TASK BRIEF: Add -77 to every coordinate in the answers, and write out again every line from the line with "Where should I" to the last line, not only the answers. Leave the pictures out.

ENTRIES SUPPLIED:
════════════════════

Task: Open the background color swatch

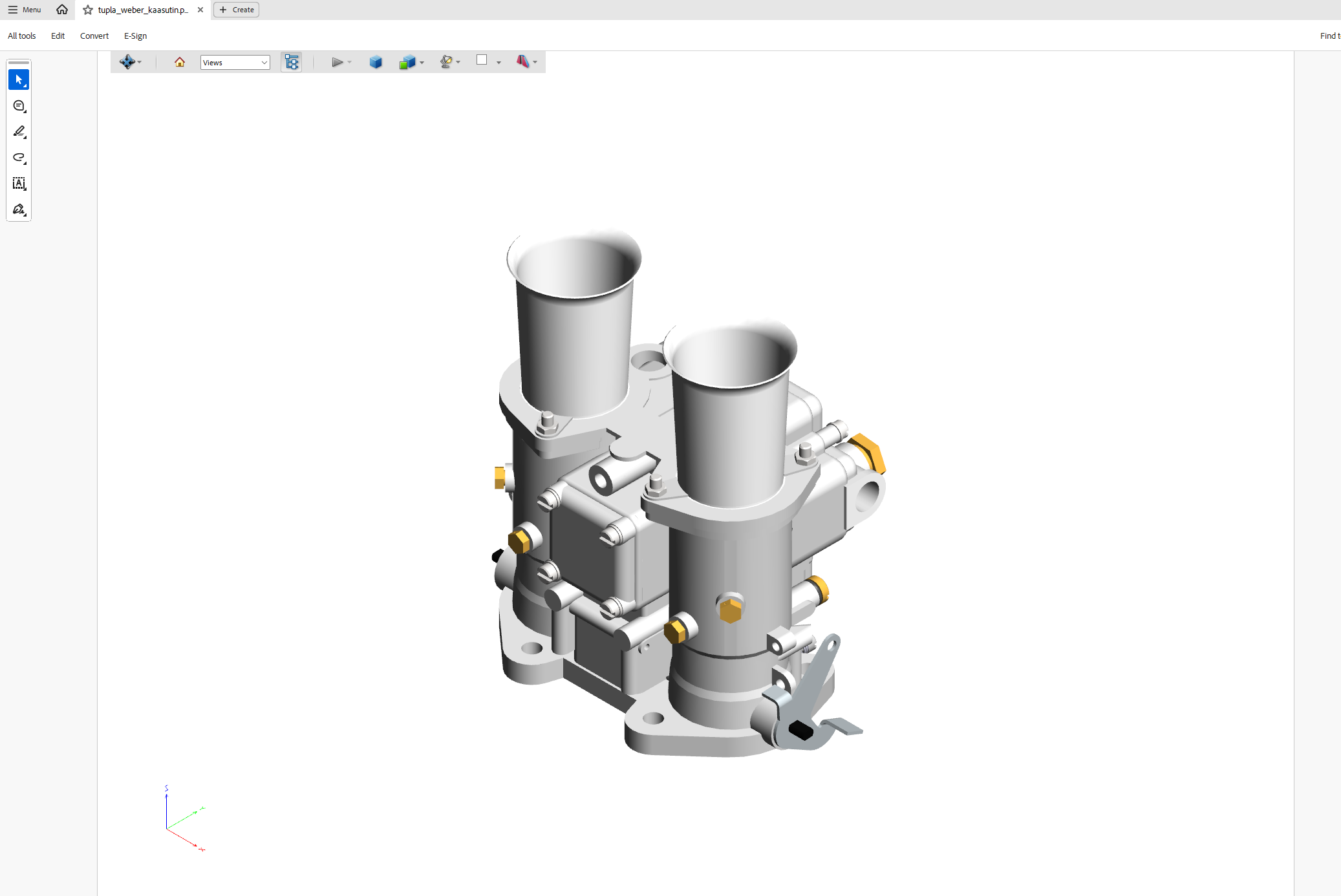Action: pos(482,60)
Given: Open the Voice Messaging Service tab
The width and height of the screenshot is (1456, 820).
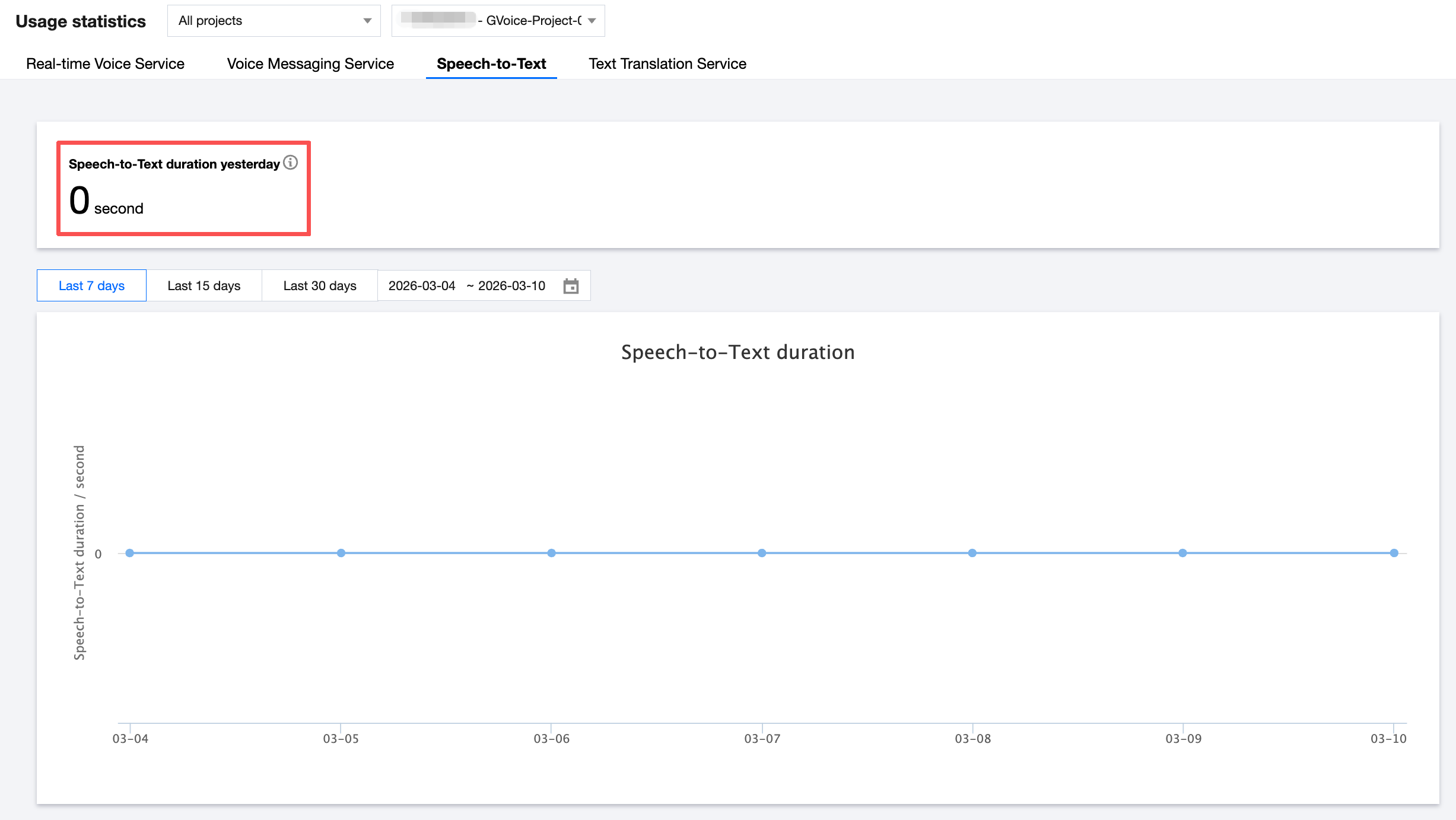Looking at the screenshot, I should (310, 63).
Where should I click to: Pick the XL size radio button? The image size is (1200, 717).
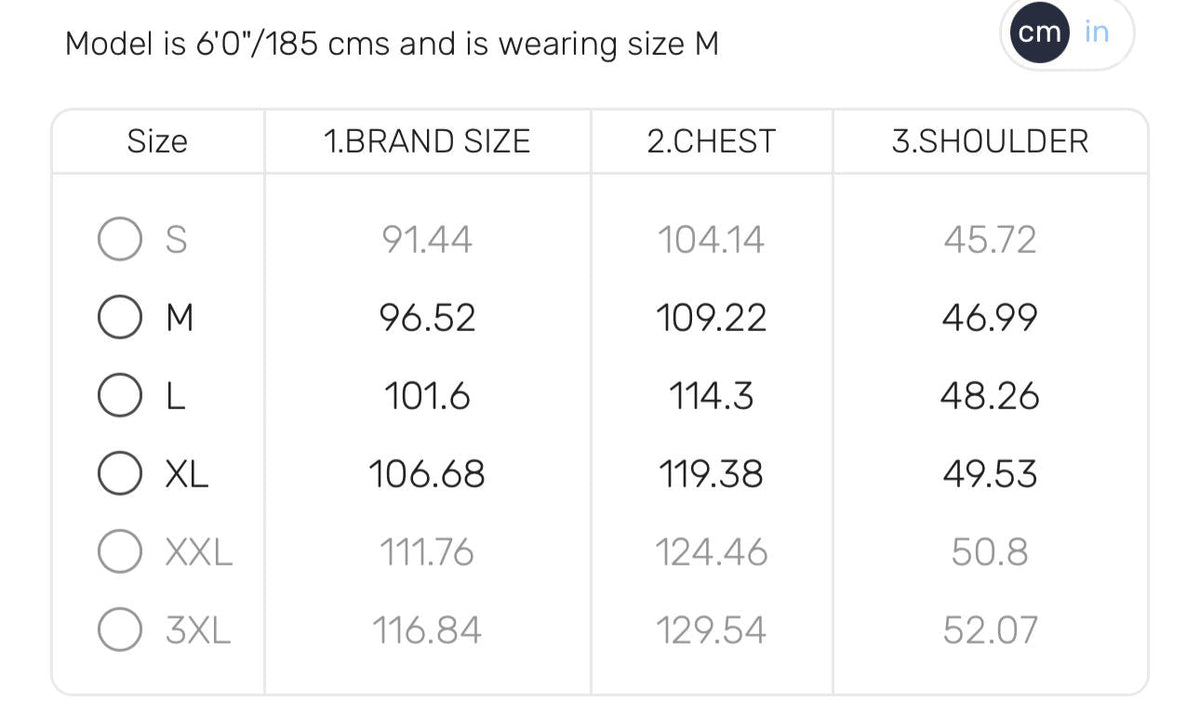click(119, 473)
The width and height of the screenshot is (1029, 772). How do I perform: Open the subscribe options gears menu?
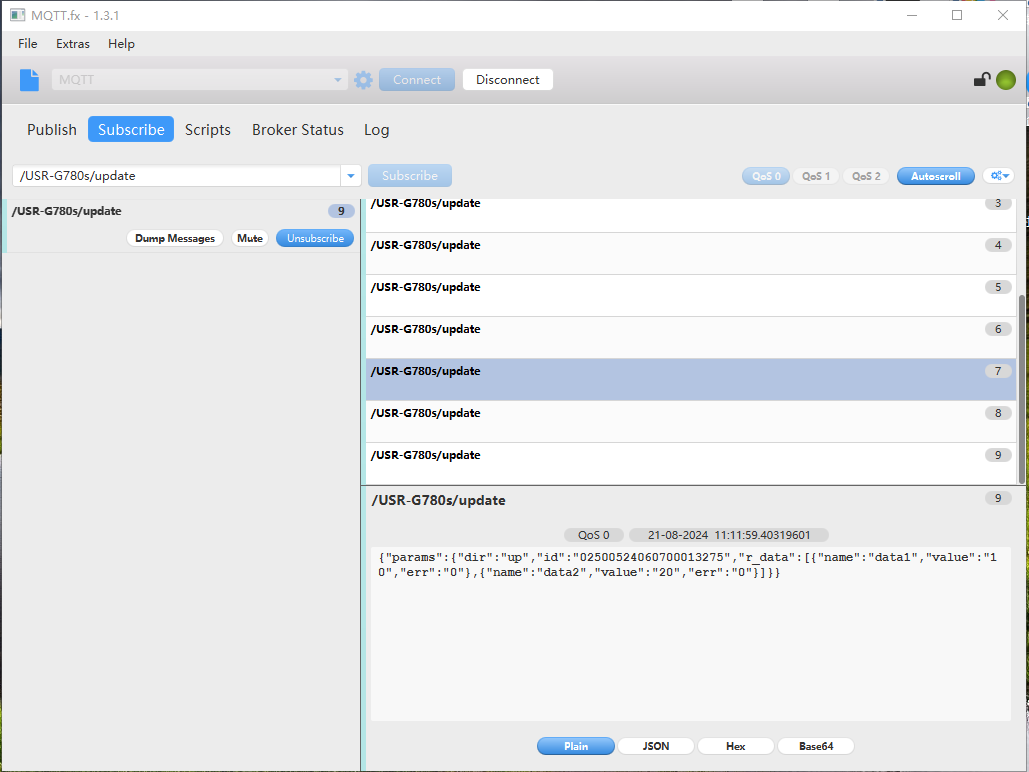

════════════════════

FINAL RESULT:
Where should I click to: Pick the XL size radio button? The image size is (1200, 717).
click(42, 396)
The width and height of the screenshot is (1029, 772). How do I perform: Open the subscribe options gears menu?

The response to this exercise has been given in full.